Tax benefits associated with income tax positions taken, or expected to be taken, in a tax return are recorded only when the
more-likely-than-not recognition threshold is satisfied and measured at the largest amount of benefit that is greater than 50
percent likely of being realized upon settlement. The Company reports interest and penalties associated with unrecognized tax
benefits within Income taxes in the Consolidated Statements of Income and reports tax liabilities related to unrecognized tax
benefits as part of Deferred credits & other liabilities.
Investment tax credits (ITCs) are deferred and amortized to income over the approximate lives of the related property in
accordance with the regulatory treatment. Production tax credits (PTCs) are recognized as energy is generated and sold based
on a per kilowatt hour rate prescribed in applicable federal and state statutes.
Revenues
Most revenues are recorded as products and services are delivered to customers. Some nonutility revenues are recognized
using the percentage of completion method with such percentage based on project cost. The Company records revenues for all
gas and electricity delivered to customers but not billed at the end of the accounting period in Accrued unbilled revenues.
MISO Transactions
With the IURC’s approval, the Company is a member of the MISO, a FERC approved regional transmission organization. The
MISO serves the electrical transmission needs of much of the Midwest and maintains operational control over the Company’s
electric transmission facilities as well as that of other Midwest utilities. Since April 1, 2005, the Company has been an active
participant in the MISO energy markets, bidding its owned generation into the Day Ahead and Real Time markets and procuring
power for its retail customers at Locational Marginal Pricing (LMP) as determined by the MISO market.

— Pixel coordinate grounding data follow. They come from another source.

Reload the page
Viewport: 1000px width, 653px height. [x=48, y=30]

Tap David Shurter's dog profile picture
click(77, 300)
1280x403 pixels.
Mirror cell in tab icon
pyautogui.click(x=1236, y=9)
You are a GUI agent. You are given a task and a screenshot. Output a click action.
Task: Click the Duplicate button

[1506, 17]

MISO-related purchase and sale transactions are recorded using settlement information provided by MISO. These purchase
and sale transactions are accounted for on a net hourly position. Net purchases in a single hour are recorded in Cost of fuel &
purchased power and net sales in a single hour are recorded in Electric utility revenues. On occasion, prior period transactions
are resettled outside the routine process due to a change in MISO’s tariff or a material interpretation thereof. Expenses
associated with resettlements are recorded once the resettlement is probable and the resettlement amount can be estimated.

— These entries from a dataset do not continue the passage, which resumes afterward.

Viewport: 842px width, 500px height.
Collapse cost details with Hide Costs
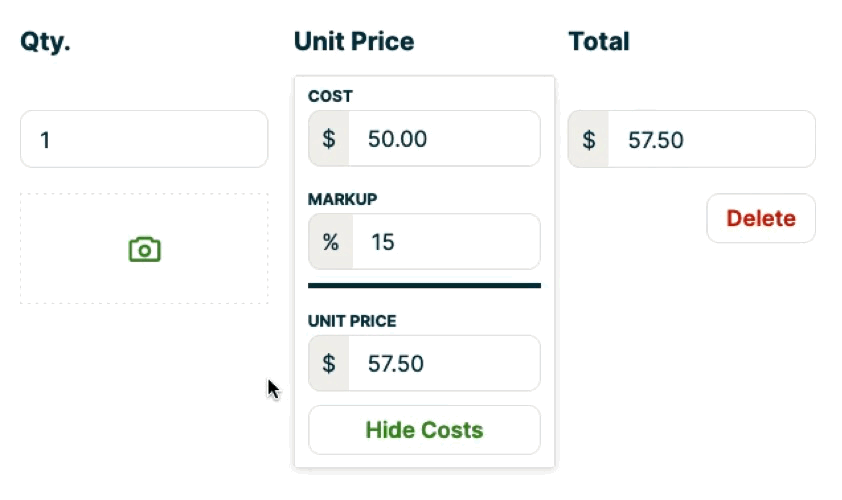click(424, 430)
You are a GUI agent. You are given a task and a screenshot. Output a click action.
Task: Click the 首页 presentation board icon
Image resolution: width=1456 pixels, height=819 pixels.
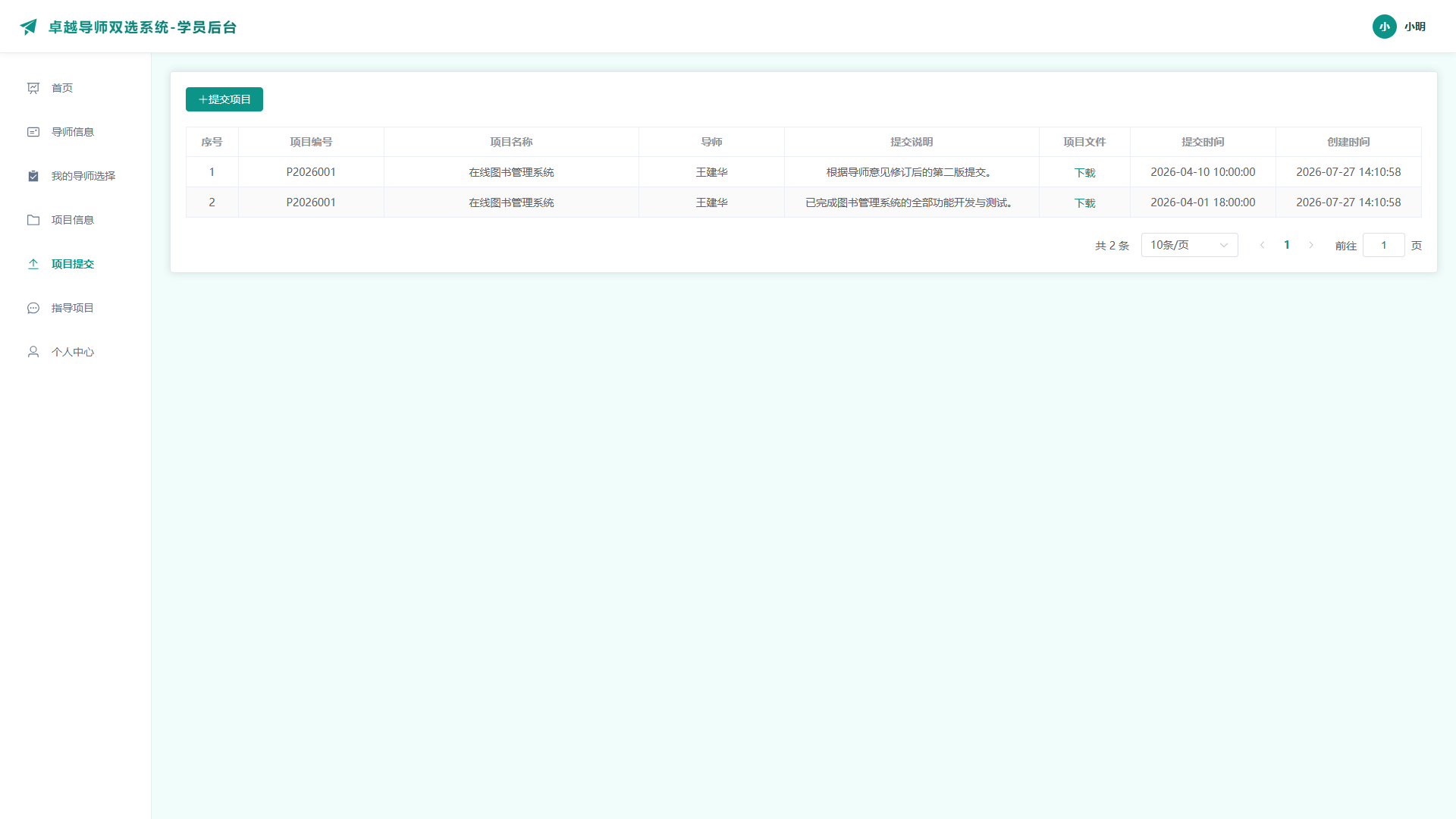[x=33, y=88]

Revenues associated with resettlements are recognized when the amount is determinable and collectability is reasonably
assured.
The Company also receives transmission revenue that results from other members’ use of the Company’s transmission system.
These revenues are also included in Electric utility revenues. Generally, these transmission revenues along with costs charged
by the MISO are considered components of base rates and any variance from that included in base rates is recovered from /
refunded to retail customers through tracking mechanisms.
Share-Based Compensation
The Company grants share-based compensation to certain employees and board members. Liability classified share-based
compensation awards are re-measured at the end of each period based on their expected settlement date fair value. Equity
classified stock-based compensation awards are measured at the grant date, based on the fair value of the award. Expense
associated with share-based awards is recognized over the requisite service period, which generally begins on the date the
award is granted through the earlier of the date the award vests or the date the employee becomes retirement eligible.